● **Saved data entries**:
====

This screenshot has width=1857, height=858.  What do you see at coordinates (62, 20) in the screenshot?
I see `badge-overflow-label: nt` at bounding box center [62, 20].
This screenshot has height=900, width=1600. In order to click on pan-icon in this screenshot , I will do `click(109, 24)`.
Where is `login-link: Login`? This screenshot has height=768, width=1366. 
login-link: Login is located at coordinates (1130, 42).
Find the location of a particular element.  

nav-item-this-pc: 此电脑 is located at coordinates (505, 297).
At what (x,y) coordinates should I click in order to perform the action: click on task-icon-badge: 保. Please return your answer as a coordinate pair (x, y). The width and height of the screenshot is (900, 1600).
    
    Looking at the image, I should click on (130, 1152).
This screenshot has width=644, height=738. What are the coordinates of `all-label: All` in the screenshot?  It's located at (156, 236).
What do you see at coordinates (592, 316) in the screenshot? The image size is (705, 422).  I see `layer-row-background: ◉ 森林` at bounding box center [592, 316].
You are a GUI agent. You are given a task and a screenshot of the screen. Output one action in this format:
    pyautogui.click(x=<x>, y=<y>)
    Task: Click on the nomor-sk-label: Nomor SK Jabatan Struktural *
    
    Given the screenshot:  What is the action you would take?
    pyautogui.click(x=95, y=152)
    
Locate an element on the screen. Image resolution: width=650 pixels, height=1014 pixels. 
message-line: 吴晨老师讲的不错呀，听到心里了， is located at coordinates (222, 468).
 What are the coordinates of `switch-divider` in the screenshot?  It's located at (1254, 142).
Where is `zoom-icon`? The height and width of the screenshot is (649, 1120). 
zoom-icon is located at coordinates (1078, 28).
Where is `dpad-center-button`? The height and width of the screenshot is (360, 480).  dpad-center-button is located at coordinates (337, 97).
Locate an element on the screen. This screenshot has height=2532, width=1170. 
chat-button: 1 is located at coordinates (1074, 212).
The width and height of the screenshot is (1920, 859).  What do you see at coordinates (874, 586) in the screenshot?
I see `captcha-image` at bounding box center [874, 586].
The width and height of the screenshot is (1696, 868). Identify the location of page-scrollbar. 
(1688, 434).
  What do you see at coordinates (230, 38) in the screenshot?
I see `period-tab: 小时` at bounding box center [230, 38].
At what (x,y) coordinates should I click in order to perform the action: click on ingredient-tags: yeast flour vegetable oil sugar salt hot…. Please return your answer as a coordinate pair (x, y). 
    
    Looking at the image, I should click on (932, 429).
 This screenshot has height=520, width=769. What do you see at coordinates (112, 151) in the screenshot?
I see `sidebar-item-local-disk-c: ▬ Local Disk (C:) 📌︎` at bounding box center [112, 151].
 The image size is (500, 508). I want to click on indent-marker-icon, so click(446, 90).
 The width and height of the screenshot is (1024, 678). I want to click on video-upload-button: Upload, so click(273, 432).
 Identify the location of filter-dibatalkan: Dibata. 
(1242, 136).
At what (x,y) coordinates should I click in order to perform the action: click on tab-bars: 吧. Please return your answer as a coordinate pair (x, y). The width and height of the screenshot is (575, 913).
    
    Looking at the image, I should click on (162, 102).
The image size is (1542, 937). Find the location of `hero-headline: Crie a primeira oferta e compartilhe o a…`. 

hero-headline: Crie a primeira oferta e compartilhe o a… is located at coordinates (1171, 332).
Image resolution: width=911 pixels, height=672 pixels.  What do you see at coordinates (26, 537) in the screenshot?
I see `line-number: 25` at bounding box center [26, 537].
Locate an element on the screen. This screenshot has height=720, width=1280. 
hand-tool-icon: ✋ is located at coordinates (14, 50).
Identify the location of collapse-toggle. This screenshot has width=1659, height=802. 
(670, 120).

====

● **TASK ITEM**: Identify every line above that contains the word "primeira", treating uppercase and lowercase as different, and copy each of those lines in full.

● **RESPONSE**:
The image size is (1542, 937). Find the location of `hero-headline: Crie a primeira oferta e compartilhe o a…`. 
hero-headline: Crie a primeira oferta e compartilhe o a… is located at coordinates (1171, 332).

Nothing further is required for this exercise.